> **Stated task**:
Quote the passage on India and Pakistan between "The first war" and "of developing themselves.", inclusive.

> **Quoted passage**:
^^^^

Narendra Modi and Nawaz Sharif (topnews.com)

So near, yet so far

India and Pakistan, twins born within hours of each other in August 1947, have been in perpetual conflict since birth. And the bone of contention has been the same right through - the sylvan valley of Kashmir. Pakistan claims Kashmir because it is predominantly Muslim, and India refuses to give it because it believes that religion cannot be a basis of territorial claims.

The first war over Kashmir was fought in 1948, the very first year of the existence of the two nations. And the latest stand-off took place this very month, 67 years down the line, when Pakistan called off National Security Advisor (NSA) level talks scheduled for August 23 and 24. Islamabad was unable to accept India's insistence that the Pakistani NSA, Sartaj Aziz, should not invite Kashmiri separatists to a reception at the Pakistan High Commission in New Delhi.

However, despite four hot wars fought in 1948, 1965, 1971 and 1999, the leaders of the two countries have made several attempts to bridge the divide and get on with the task of developing themselves.

But the leaders' efforts have not borne fruit because of domestic compulsions and powerful internal lobbies. In Pakistan, the stumbling blocks have been: (1) the peoples' enduring commitment to the acquisition of Kashmir as part of the division of the Indian subcontinent on religious lines in 1947 and (2) the military, for which, conflict with India is necessary to maintain its pre-eminent status as a power in Pakistan's domestic affairs.

In India, on the other hand, the stumbling blocks are: (1) a widespread feeling that giving up Kashmir because it is Muslim will mean acceptance of Mohammad Ali Jinnah's specious theory that Hindus and Muslims are two different nations who cannot coexist and (2) a belief among national political parties that a tough policy on Pakistan and Kashmir is necessary for political survival.


Indian National Security Advisor
Ajit Doval (hindustantimes.com)

^^^^

> **Extracted entries**:

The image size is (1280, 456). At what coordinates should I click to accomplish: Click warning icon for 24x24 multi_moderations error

^^^^

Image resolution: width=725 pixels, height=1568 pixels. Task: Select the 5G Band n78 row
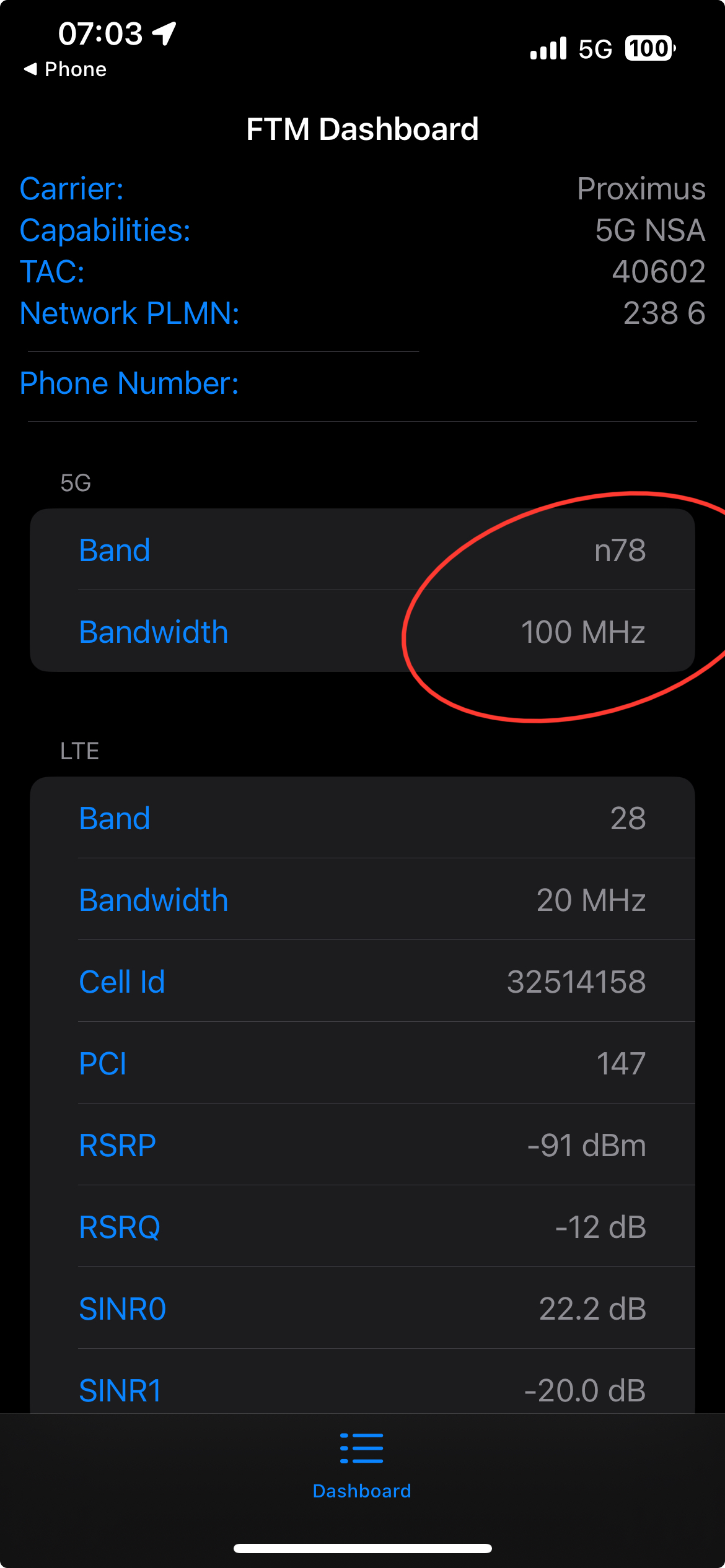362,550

^^^^

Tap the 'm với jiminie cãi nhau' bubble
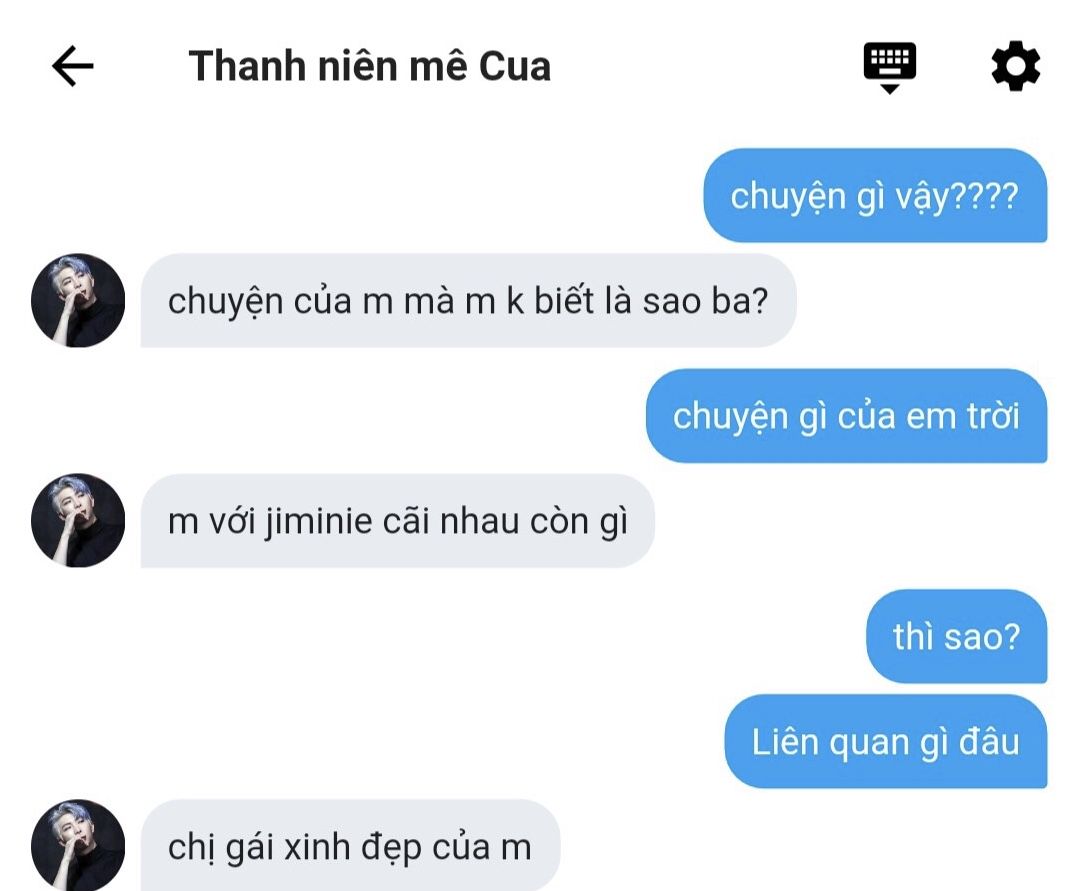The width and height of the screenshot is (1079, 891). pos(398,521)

^^^^

> **Result of this exercise**:
The first war over Kashmir was fought in 1948, the very first year of the existence of the two nations. And the latest stand-off took place this very month, 67 years down the line, when Pakistan called off National Security Advisor (NSA) level talks scheduled for August 23 and 24. Islamabad was unable to accept India's insistence that the Pakistani NSA, Sartaj Aziz, should not invite Kashmiri separatists to a reception at the Pakistan High Commission in New Delhi.

However, despite four hot wars fought in 1948, 1965, 1971 and 1999, the leaders of the two countries have made several attempts to bridge the divide and get on with the task of developing themselves.